» **What to work on**
Copy all of the records below, keeping every line unchanged.

----------

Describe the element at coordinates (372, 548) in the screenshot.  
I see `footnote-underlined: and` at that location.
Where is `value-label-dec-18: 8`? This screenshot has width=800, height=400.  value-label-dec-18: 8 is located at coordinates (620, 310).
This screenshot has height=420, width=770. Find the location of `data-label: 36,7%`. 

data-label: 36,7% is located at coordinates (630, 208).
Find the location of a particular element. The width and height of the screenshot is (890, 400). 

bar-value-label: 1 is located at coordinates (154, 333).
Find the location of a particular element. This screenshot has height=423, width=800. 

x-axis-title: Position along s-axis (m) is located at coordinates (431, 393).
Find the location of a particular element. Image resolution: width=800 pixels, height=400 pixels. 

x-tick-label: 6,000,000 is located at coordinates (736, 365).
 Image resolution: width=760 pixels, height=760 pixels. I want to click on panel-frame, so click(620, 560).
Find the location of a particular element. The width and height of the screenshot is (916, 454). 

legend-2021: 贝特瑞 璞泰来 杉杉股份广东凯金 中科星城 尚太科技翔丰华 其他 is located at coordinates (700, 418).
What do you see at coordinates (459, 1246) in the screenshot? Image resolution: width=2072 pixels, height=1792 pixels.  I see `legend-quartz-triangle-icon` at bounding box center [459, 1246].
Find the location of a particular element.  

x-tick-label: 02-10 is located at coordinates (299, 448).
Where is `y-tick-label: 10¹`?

----------

» **Result**
Describe the element at coordinates (372, 548) in the screenshot.  
I see `footnote-underlined: and` at that location.
Where is `value-label-dec-18: 8`? This screenshot has width=800, height=400.  value-label-dec-18: 8 is located at coordinates (620, 310).
This screenshot has height=420, width=770. Find the location of `data-label: 36,7%`. 

data-label: 36,7% is located at coordinates (630, 208).
Find the location of a particular element. The width and height of the screenshot is (890, 400). 

bar-value-label: 1 is located at coordinates (154, 333).
Find the location of a particular element. This screenshot has height=423, width=800. 

x-axis-title: Position along s-axis (m) is located at coordinates (431, 393).
Find the location of a particular element. Image resolution: width=800 pixels, height=400 pixels. 

x-tick-label: 6,000,000 is located at coordinates (736, 365).
 Image resolution: width=760 pixels, height=760 pixels. I want to click on panel-frame, so click(620, 560).
Find the location of a particular element. The width and height of the screenshot is (916, 454). 

legend-2021: 贝特瑞 璞泰来 杉杉股份广东凯金 中科星城 尚太科技翔丰华 其他 is located at coordinates (700, 418).
What do you see at coordinates (459, 1246) in the screenshot? Image resolution: width=2072 pixels, height=1792 pixels.  I see `legend-quartz-triangle-icon` at bounding box center [459, 1246].
Find the location of a particular element.  

x-tick-label: 02-10 is located at coordinates (299, 448).
Where is `y-tick-label: 10¹`?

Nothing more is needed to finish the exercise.